Online migration only supports migrating within the same compute cluster. The instance’s state changes to “migrating” during the migration process and switches to the “running” state after successful migration. During online migration, the full and incremental memory data of the source instance are migrated, and the migration process is completed after the memory data synchronization is iterated repeatedly.

4.1.5.3 Offline Migration

Offline Migration:Offline migration refers to pausing the virtual machine before migration. If shared storage is used, only the system status is copied to the destination cluster, and the virtual machine status is rebuilt on the destination cluster for execution. If local storage is used, the virtual machine image and status need to be copied to the destination cluster. This migration method requires explicitly stopping the virtual machine’s operation, resulting in a clearly defined period of service unavailability from the user’s perspective. This migration method is simple and easy to implement and is suitable for scenarios where service availability requirements are not strict.

Offline migration supports migration between different compute clusters. Please ensure that sufficient resources are reserved in the corresponding cluster before migration. Offline migration is not supported between different cluster architectures.

offlinemigration

4.1.5.4 Crash migration

Crash migration, also known as offline migration or virtual machine high availability, refers to the platform’s underlying host failing due to an exception or malfunction, causing the virtual resources it carries to be quickly migrated to a healthy and normally loaded host to maintain business availability as much as possible.

The overall crash migration does not involve storage and data migration. A new compute instance can quickly run on a new host, with an average migration time of about 90 seconds, which may affect or interrupt the business running in the virtual machine. The crash migration is an automatic trigger behavior of the platform’s intelligent scheduling system, and the entire process does not require manual intervention. Administrators can view the crash migration process through the state of the compute instance list. During the crash migration process, the instance state is “migrating”, and after the compute instance successfully starts up on a healthy node and runs normally, its state changes to “running”.

The platform provides compute instance crash migration based on the cluster, which refers to redeploying the compute instance to a healthy and normally loaded host node in the cluster when the host where the compute instance belongs fails. Typically, it is recommended to plan host nodes with the same CPU and memory configurations as a compute cluster to avoid virtual machine anomalies or failures to start due to inconsistent CPU architecture or configuration after migration.

4.1.6 Cluster Host Management

Cluster host management refers to the management of all computing nodes in the cluster by administrators, such as locking hosts, entering maintenance mode, etc. Cluster host management operations are consistent with host management in resource management, except that cluster host management manages computing nodes within this cluster, while host management in resource management manages all computing nodes in the region.
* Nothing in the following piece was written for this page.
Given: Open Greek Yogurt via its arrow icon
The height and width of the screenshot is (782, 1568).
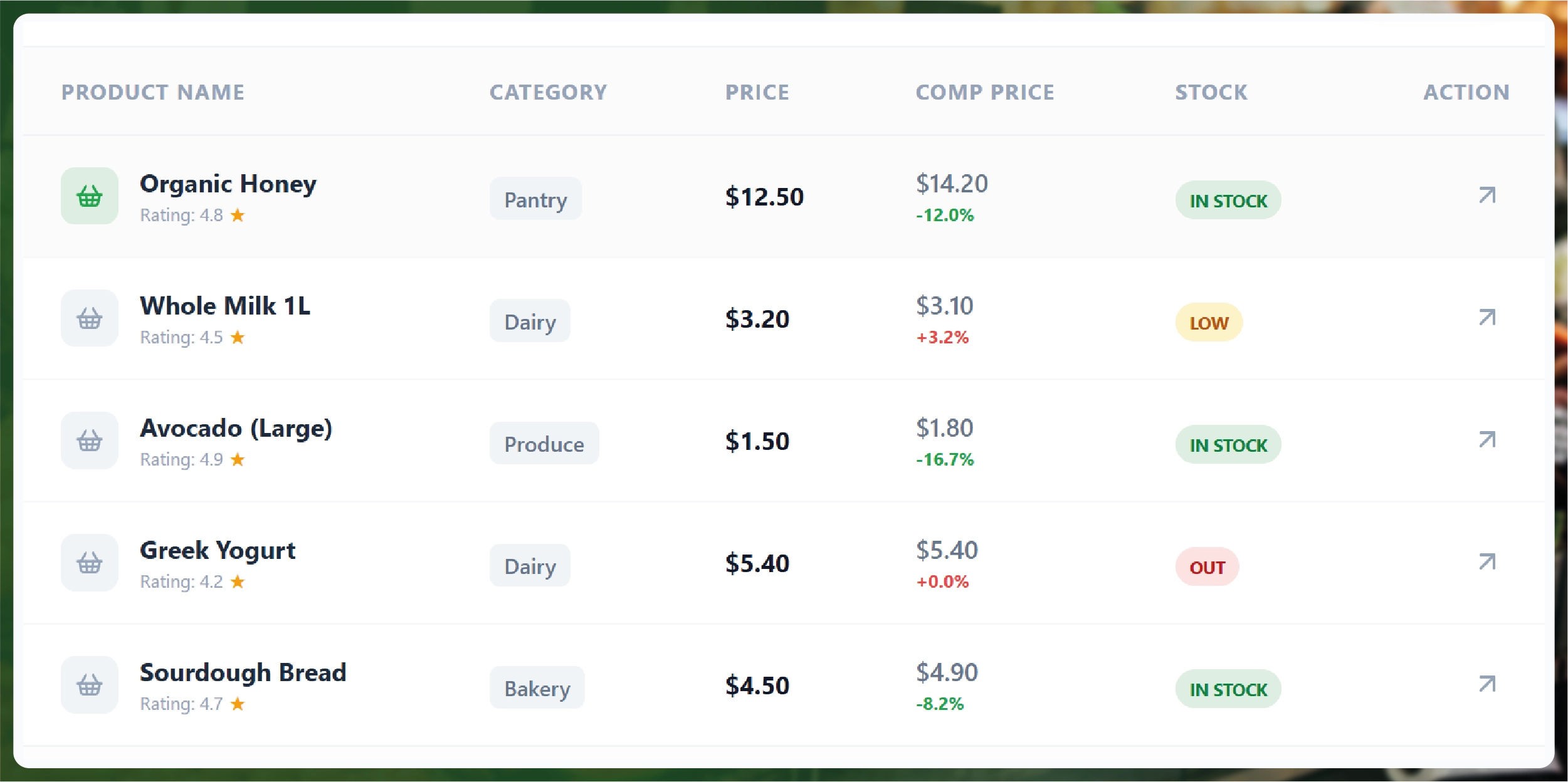Looking at the screenshot, I should pos(1486,562).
See the “Host Management” section in Resource Management for specific management operations.

4.2 Storage Cluster

The storage cluster platform provides a default distributed storage cluster, which typically consists of a group of identically configured storage nodes (hosts) for deployment and hosting of distributed storage resources. Multiple types of storage clusters can be deployed in a data center, such as SSD clusters, SATA clusters, capacity-based clusters, performance-based clusters, etc. Different clusters can provide different types of cloud disk sources, such as an SSD storage cluster that can provide tenants with SSD-type cloud disks.
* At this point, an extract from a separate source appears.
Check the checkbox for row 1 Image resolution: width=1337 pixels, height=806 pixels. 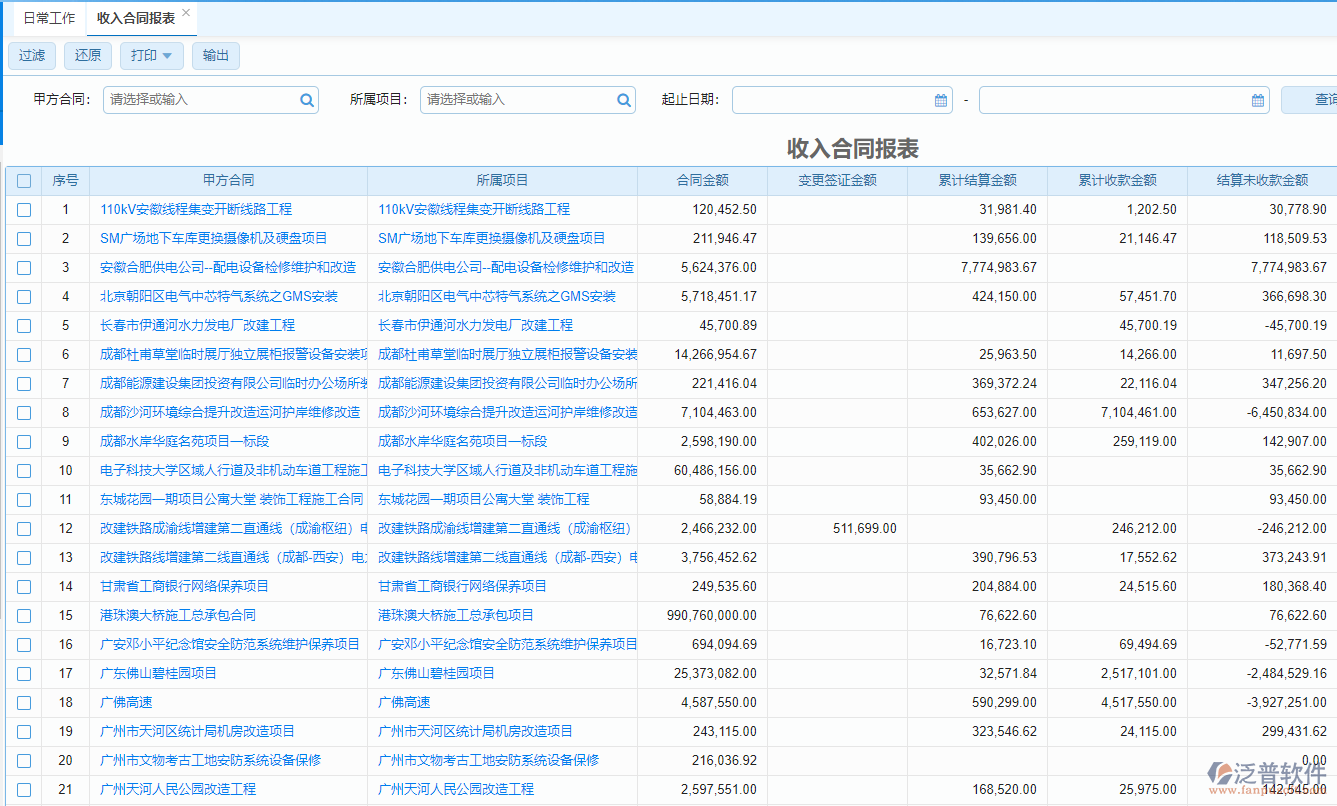pos(24,209)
The platform provides basic storage resources through a distributed storage cluster architecture and supports online horizontal scaling. It integrates intelligent storage clusters, multi-copy mechanisms, data rebalancing, fault data reconstruction, data cleaning, automatic thin provisioning, and snapshot technologies to provide high-performance, high-reliability, high-scalability, easy management, and data security guarantees for virtualized storage, comprehensively improving the service quality of storage virtualization and cloud platforms.

The default distributed storage cluster supports a 3-copy strategy, where data is written to the primary replica first when writing data, and the primary replica is responsible for synchronizing the data to other replicas, with each copy stored on different disks across servers and cabinets to ensure data security from multiple dimensions. When there is no network interruption or disk failure in the storage server nodes in the storage cluster, the replica data always remains at 3 copies, without distinguishing between primary and backup replicas. When the number of abnormal replicas is less than 3 due to storage node failures, the storage system will automatically reconstruct the data replicas to ensure that the data replicas are permanently maintained at three, providing data security for virtualized storage.
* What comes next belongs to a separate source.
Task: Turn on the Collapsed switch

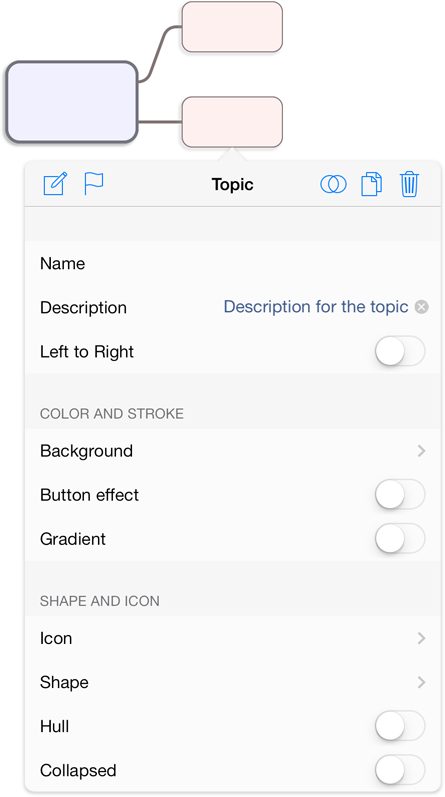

The platform allows administrators to manage storage clusters, including viewing storage clusters, modifying the name and permissions of the cluster type, etc., which can be managed through the storage cluster page in the management console.

4.2.1 View Storage Cluster

Different types of storage clusters can be deployed in different regions, such as SSD, SATA, SAS, etc., and the cluster name is usually set according to the storage medium or storage usage. Administrators can also modify the cluster names based on deployment environment information. The platform storage cluster management console can be accessed through “Cluster Management” -> “Storage Clusters” in the navigation bar, or by managing specific region storage clusters through “Regions Details” -> “Storage Clusters”.

Administrators can view a list of all storage clusters and their information in a specific region through the storage cluster console, including cluster ID, cluster type, cluster type name, cluster architecture, storage usage, and update time, as shown in the figure below:

storagesetlist

  • Cluster ID: The globally unique identifier for the storage cluster platform, such as storage-set-01.
  • Cluster type: the type of storage cluster.
  • Cluster type name: the name that represents the storage cluster type, which is the disk type in the tenant client. Tenants can choose different storage types to create cloud disks when creating virtual machines. A storage cluster type may contain multiple storage clusters.
  • Cluster architecture: the architecture of the storage cluster, such as SSD.
  • Storage usage: represents the total capacity of the storage cluster, in GB.
  • Update time: the update time of the storage cluster.

4.2.2 Modify Cluster Type Name

By default, the platform sets the cluster name based on the storage medium or storage usage. Platform administrators can name storage clusters with more distinctive names according to their platform usage requirements.

After modifying the cluster type name, the disk type selected by users when creating a cloud disk will be synchronized with the cluster type name. Changing the name does not affect the normal operation of the cluster and resources, and can be modified under any circumstances. Administrators can click “Modify Cluster Type Name” in the storage cluster list and enter the new name to change the cluster type name, as shown below:

renameset

4.2.3 Modify Cluster Permissions

The platform’s storage clusters are open to all tenants by default. The platform supports permission control for storage clusters, which is used to allocate some physical storage resources exclusively to one or some tenants for use, suitable for exclusive private cloud scenarios. After modifying the cluster permissions, the cluster can only be opened and used by specified tenants. Tenants without permission cannot view and use restricted clusters to create cloud disk resources.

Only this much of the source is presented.